# Taste of Grand Rapids



## Bbq Bubba (Jul 15, 2007)

Haven't posted in a while, got back from our first comp. today, pretty excited, first comp for a first year team.....
10th in chicken
7th in ribs
15th in pork
15th in brisket
6th overall................... :cheers 
Very satisfied with overall finish, had a blast and met a lot of great people, maybe meet some brothers in Silver Lake in september!


----------



## Diva Q (Jul 15, 2007)

Well done!!!


----------



## Woodman1 (Jul 16, 2007)

That is a GREAT comp in Grand Rapids. If I wasn't so busy catering, I would love to do it again.

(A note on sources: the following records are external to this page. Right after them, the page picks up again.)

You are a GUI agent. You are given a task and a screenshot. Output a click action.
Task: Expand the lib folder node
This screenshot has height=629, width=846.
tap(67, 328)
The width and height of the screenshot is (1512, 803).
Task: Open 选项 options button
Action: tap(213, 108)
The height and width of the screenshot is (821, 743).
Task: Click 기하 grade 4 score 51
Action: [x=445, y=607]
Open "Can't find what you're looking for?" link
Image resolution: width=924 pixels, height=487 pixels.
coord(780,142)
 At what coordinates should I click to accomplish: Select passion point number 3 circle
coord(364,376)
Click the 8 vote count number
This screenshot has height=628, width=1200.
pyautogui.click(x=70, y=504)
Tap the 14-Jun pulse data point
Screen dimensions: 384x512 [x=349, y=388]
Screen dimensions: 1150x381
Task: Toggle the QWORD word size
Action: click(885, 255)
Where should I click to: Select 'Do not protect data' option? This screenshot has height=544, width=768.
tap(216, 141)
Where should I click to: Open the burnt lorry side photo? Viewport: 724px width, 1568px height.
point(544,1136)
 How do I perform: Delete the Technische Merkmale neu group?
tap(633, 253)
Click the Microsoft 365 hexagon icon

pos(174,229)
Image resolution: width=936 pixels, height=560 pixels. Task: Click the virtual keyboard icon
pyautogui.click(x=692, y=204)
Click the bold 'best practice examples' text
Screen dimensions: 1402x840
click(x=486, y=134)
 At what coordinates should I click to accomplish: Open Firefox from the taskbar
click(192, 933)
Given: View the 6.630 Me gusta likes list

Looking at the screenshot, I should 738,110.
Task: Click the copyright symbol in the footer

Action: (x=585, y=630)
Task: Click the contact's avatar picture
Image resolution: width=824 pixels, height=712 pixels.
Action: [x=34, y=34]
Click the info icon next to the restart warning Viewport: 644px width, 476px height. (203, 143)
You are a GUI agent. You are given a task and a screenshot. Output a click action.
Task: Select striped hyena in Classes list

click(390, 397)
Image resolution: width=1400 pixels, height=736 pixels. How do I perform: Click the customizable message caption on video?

Maybe someday......


----------



## Bill The Grill Guy (Jul 16, 2007)

Way to go Bubba.  Its in your blood now son.


----------



## Captain Morgan (Jul 16, 2007)

Great job!!


----------



## Bruce B (Jul 16, 2007)

Great Job Bubba....whoda thunk....New Baltimore, MI... BBQ Capitol of the World!!!!!


----------



## knine (Jul 17, 2007)

good job !


----------



## Puff1 (Jul 18, 2007)

Great job Bubba & crew! Congrats guys!


----------